DOCUMENT EXCERPT:
■ ■ ■ ■ ■
Oh, and I get to see Coach Roth and Mrs. Fraser every day too, so that helped. I still miss Mrs. Burn, though... and I don't see Mrs. Sawicki or Mr. Lewis nearly as often, although Profe Kirk is an awesome Spanish teacher.

But you know who I really miss?
Michael "Sebastian" Sawyer, that crazy junior who was in my math class last year.
Bailey Gilmer said he transferred to night school, so hopefully he'll do better there.
Remember that one time when Sebastian faked freaking out, jumping out of his desk and yelling "THIS ISN'T FAIR! WE NEVER DO ANYTHING IN THIS STUPID CLASS. WHY DO WE HAVE TO PRETEND LIKE WE'RE DOING WORK NOW?!" while Coach Roth was being "observed".
XDDD Gosh, the look on his face was PRICELESS.  

April 22, 2015

Sometimes I wish I could go back... But then, I would still be a foolish 14-year old. Empty isn't all bad. Coming to River Ridge might have been the best thing to happen to me. With the exception of Sarah and Emma, no one knows me, so I can be whoever I want and no one will care. It's my second chance: my fresh start. Even two years in, I have hardly a clue as to who I am, but I'm doing the best I can and I'm happy with my morale. In the past month, I've helped a young boy find peace with an old thorn in his side. If nothing else, that is worth all the pain I've endured. I'm making progress, slowly. Breathe in, breathe out. Every one is a precious struggle. I'm doing better with my new little friend.
■ ■ ■ ■ ■
Entries pointing to words and elements
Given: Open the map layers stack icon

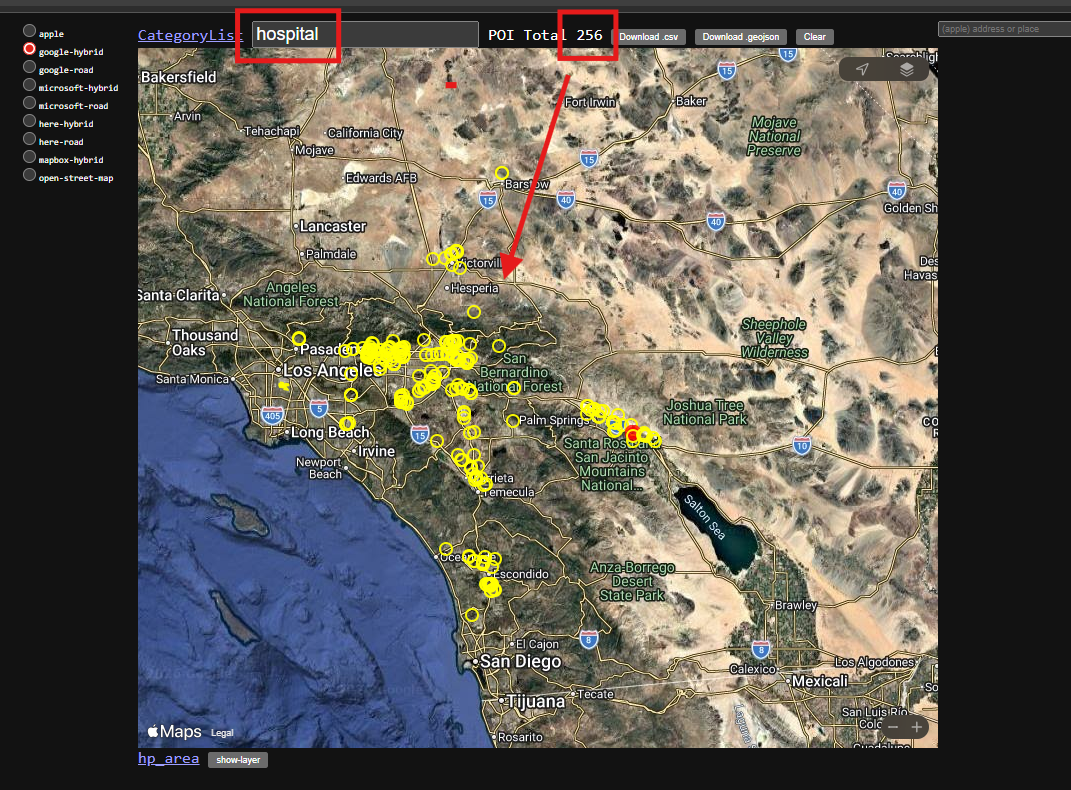Looking at the screenshot, I should coord(906,69).
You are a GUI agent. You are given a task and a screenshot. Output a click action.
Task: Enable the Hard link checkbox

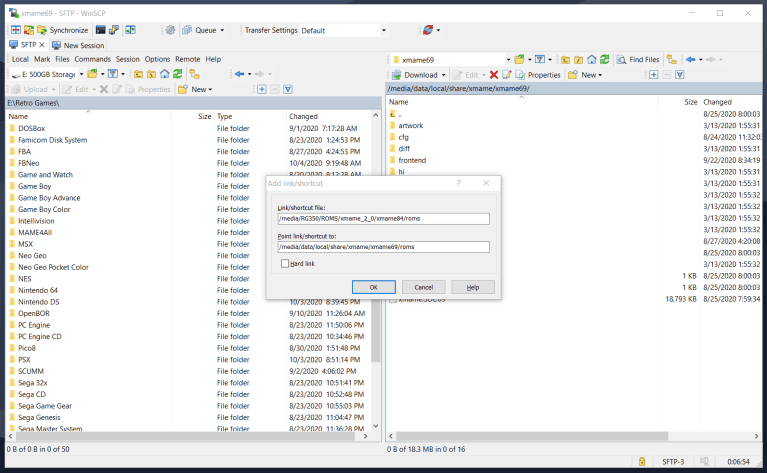click(285, 263)
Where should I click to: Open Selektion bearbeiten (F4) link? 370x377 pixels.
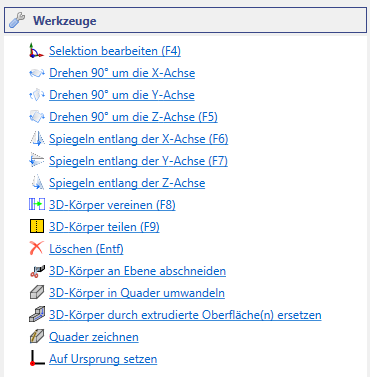(115, 51)
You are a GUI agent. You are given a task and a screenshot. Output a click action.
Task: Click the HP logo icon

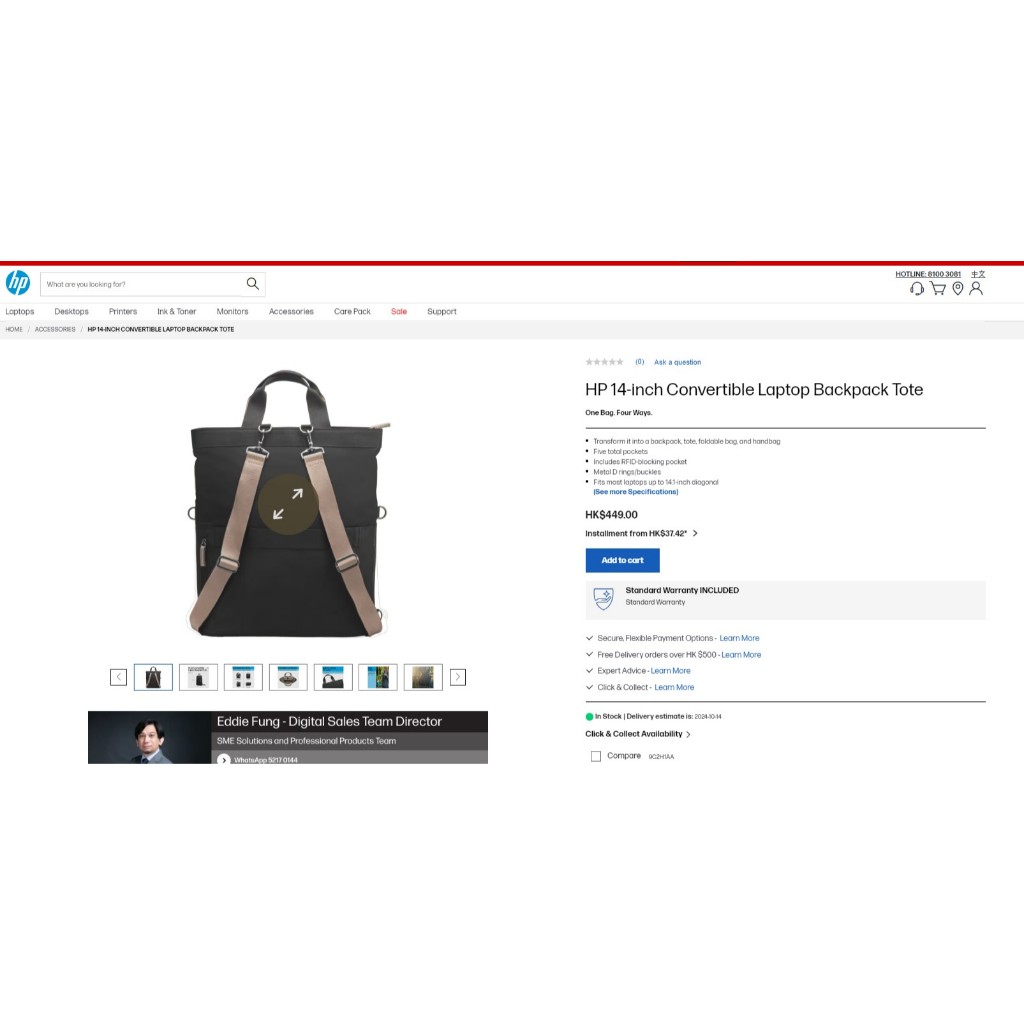point(18,283)
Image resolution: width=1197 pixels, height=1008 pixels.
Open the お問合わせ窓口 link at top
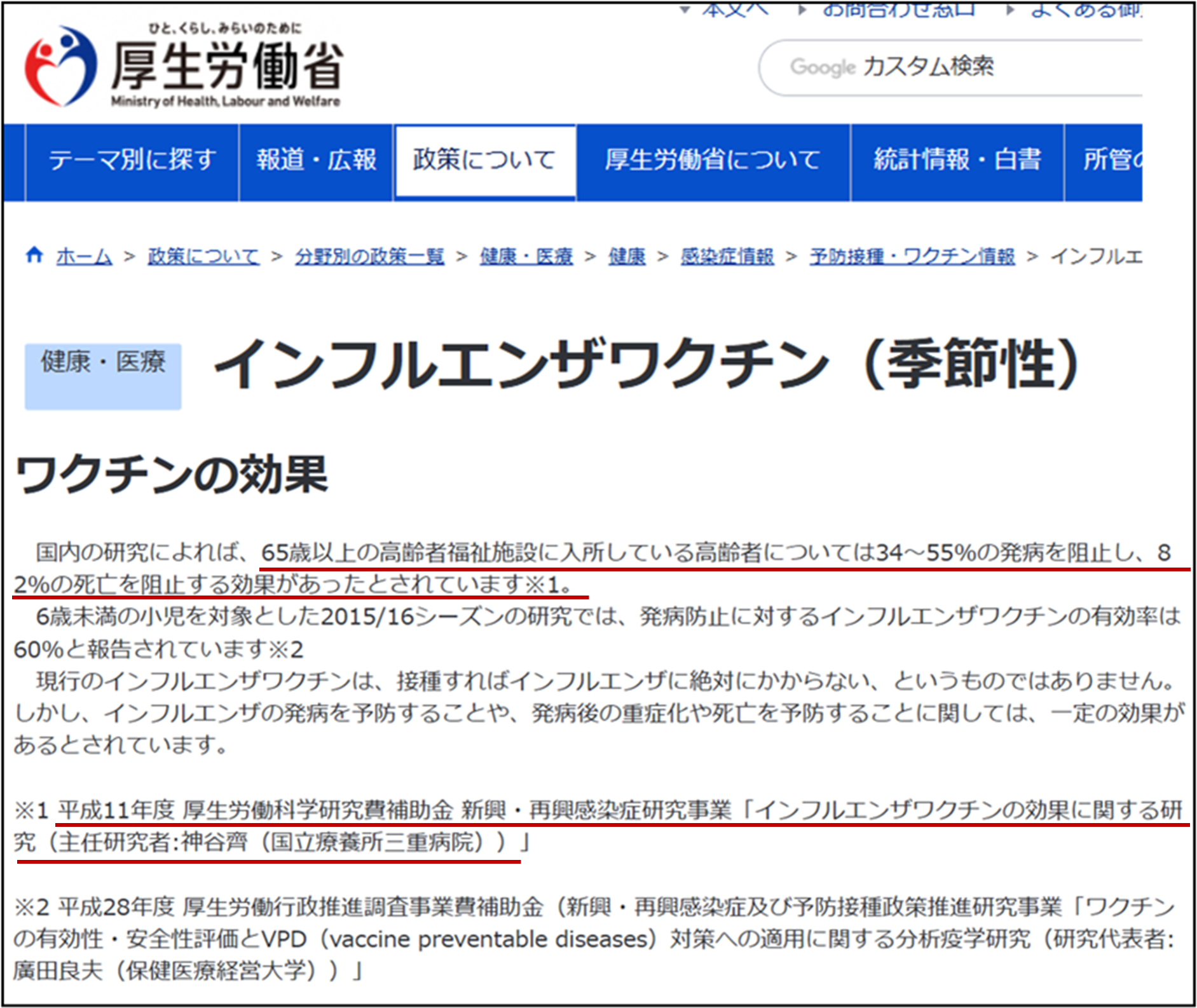[898, 10]
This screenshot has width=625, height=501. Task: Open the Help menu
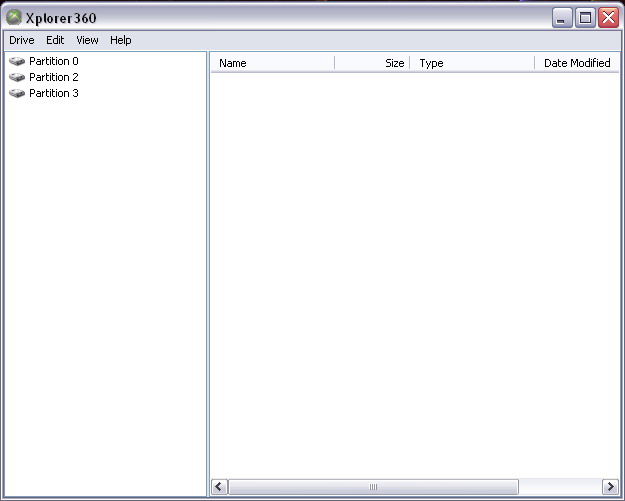tap(121, 40)
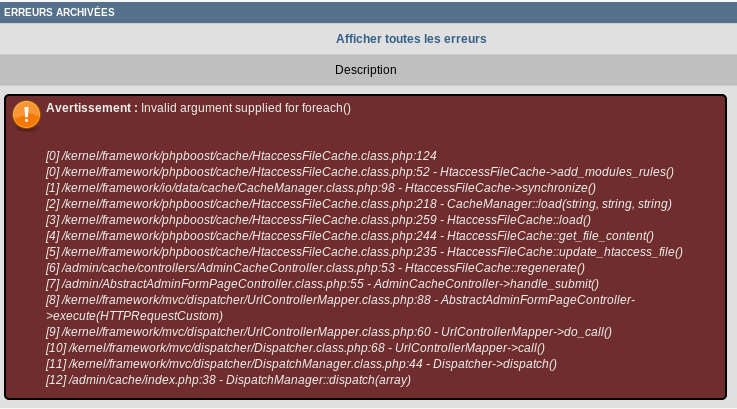
Task: Select trace line [3] HtaccessFileCache::load()
Action: coord(318,220)
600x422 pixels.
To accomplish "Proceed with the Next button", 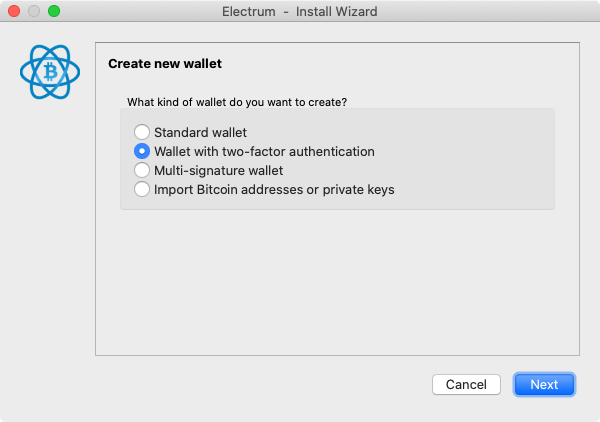I will pos(544,385).
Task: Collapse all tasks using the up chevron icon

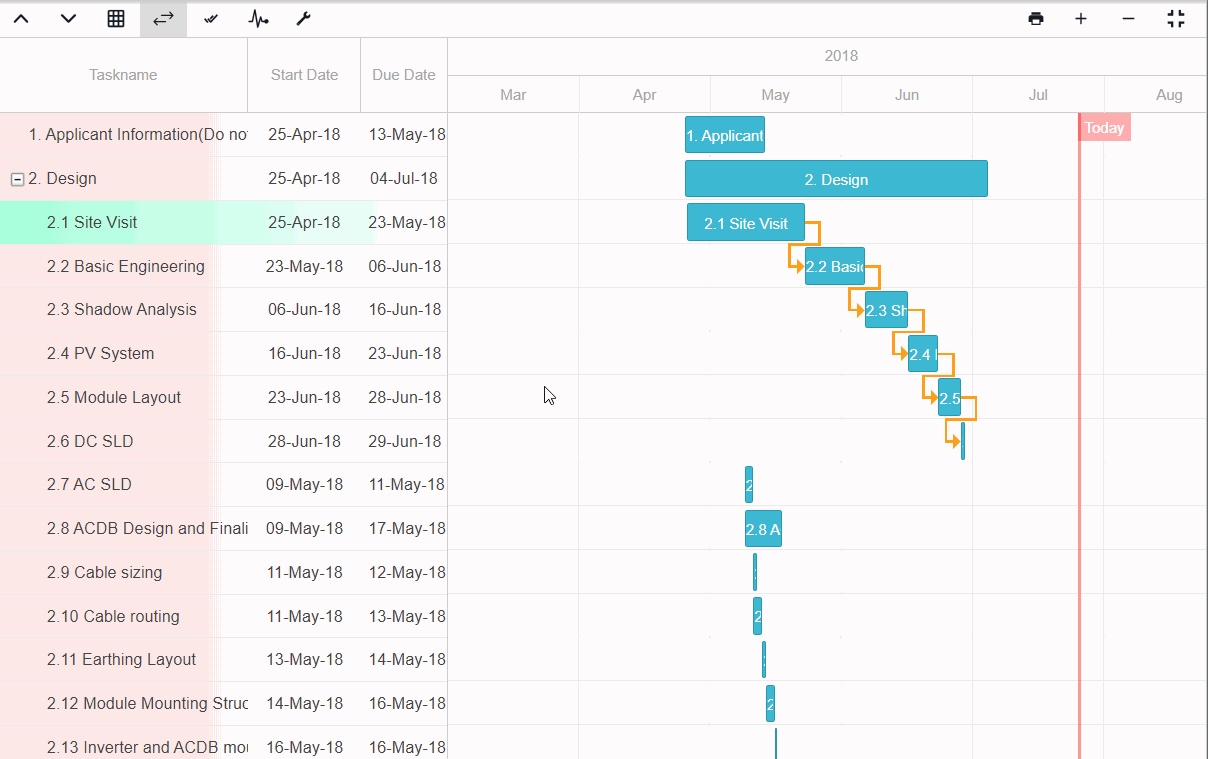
■ ■ ■ ■ ■
OBJECTIVES:
#1 In how many lines of the records does the string "icon" appear, with case counting? Give only the number.
#2 Continue the diary entries about school and River Ridge from the point where they stop.

ANSWERS FOR THE EXERCISE:
#1 3

#2
I'll try again tomorrow. 

Friday, August 15, 2014

Lost... And Found (and various other quotes)

Sun: "You're not frustrated anymore?"

John: "I'm not lost anymore."

Sun: "How did you do that?"

John: "Same way anything lost get's found... I stopped looking." 
(Lost: ...And Found. Season 2: Episode 5)

:D Love that show...

Sometimes, when I feel like the universe is conspiring to make my life miserable, I stop, take a deep breath, and say "God, I have no clue what I'm going to do about ______, so I'm placing it in Your hands."
Instead of drowning myself in my own sorrow, I remind myself that God isn't the cause of my problems; He's the solution. In the midst of my troubles on this sin-pit called Earth, God's walking right beside me every step of the way.
Like, right now, looking over my shoulder as I write this.
And don't forget that He hates sin more than I do... seriously!

Never lose hope either.  Even if you're holding on by your fingertips for days on end, don't, I repeat, don't. EVER. give up hope.

To this day, I can not recall a single instance where I questioned God in the moment, and wasn't satisfied with the end result looking back. It's going to be okay. Just trust Him.

-----------------------------------------------------------------------------------------------------------------------

Well, you know what they say...
"There are two kinds of people: those who say to God, 'Thy will be done,' and those to whom God says, 'All right, then, have it your way.'" - C. S. Lewis

Heh, so true.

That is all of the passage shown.